Exonerations = INJUSTICE

African Americans are over-represented among exonerations.    African American men (and some women) get arrested, convicted, incarcerated then spend, 15, 24, 30 and for Ricky Jackson he spent 39 years, three months and nine days in prison for crimes they did not commit.

What fails to catch on in the public, non-legal reading community is that all of this starts with a simple arrest by a police person.

Once the Black individual (or group of young Black men like the Central Park Five)

are ensnarled in the US criminal justice system it is hard to get out. For the five young men from New York City it meant enduring a range of years in prison from six to thirteen years, they were released.  And, as it is with all exonerates they had to fight legally for full compensation.  They initially won a settlement of $41 million New York City but continue, now years after being exonerated, to fight for the rest of the compensation owed to them.

This is a high profile case.  There are other exonerates, for example, in states like Alaska and Oregon and other states who are claiming they don’t have the money or they outright don’t compensate exonerates at all.
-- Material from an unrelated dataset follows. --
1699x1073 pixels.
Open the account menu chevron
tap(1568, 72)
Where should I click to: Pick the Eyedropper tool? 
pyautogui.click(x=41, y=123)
The following states offer no form of compensation to exonerees:  Alaska, Arizona, Arkansas, Delaware, Georgia, Idaho, Indiana, Kentucky, Nevada, New Mexico, North Dakota, Oregon, Pennsylvania, Rhode Island, South Carolina, South Dakota, and Wyoming. The individuals exonerated in these states have to rely on family and friends to successfully re-enter society.

Why?  The individuals exonerated did not do the crime.  The police, sheriffs, prosecutors who frame these individuals are almost never, never held accountable for their crimes.  This is the meat of the injustice. Prosecutorial misconduct runs rampant in most of the 20, 100 years lost to all those exonerees.  At minimum there have been at least 20,000 years from innocent defendants, locked away for crimes they did not commit.

From columnist Radley Balko at the Washington Post pointing out the fact that race matters in the US criminal justice system, we learn this:

  • As is often the case with the criminal-justice system, race is a factor. Black people are more likely to be wrongly convicted — they make up 12 percent of the population but 46 percent of exonerees, and collectively represent 56 percent of the life years lost to prison. Black exonerees also spend more time in prison before they’re cleared and released (10.7 years vs. 7.4 years for white people) and receive less compensation when they get out (on average, $42,000 less per year of incarceration).

Exonerates are a group of x-inmates in need of more attention, especially the quest to re-enter society after the injustices heaped on them. We, as a society need to work harder to ensure that the way is paved for these brave women and men to do just that.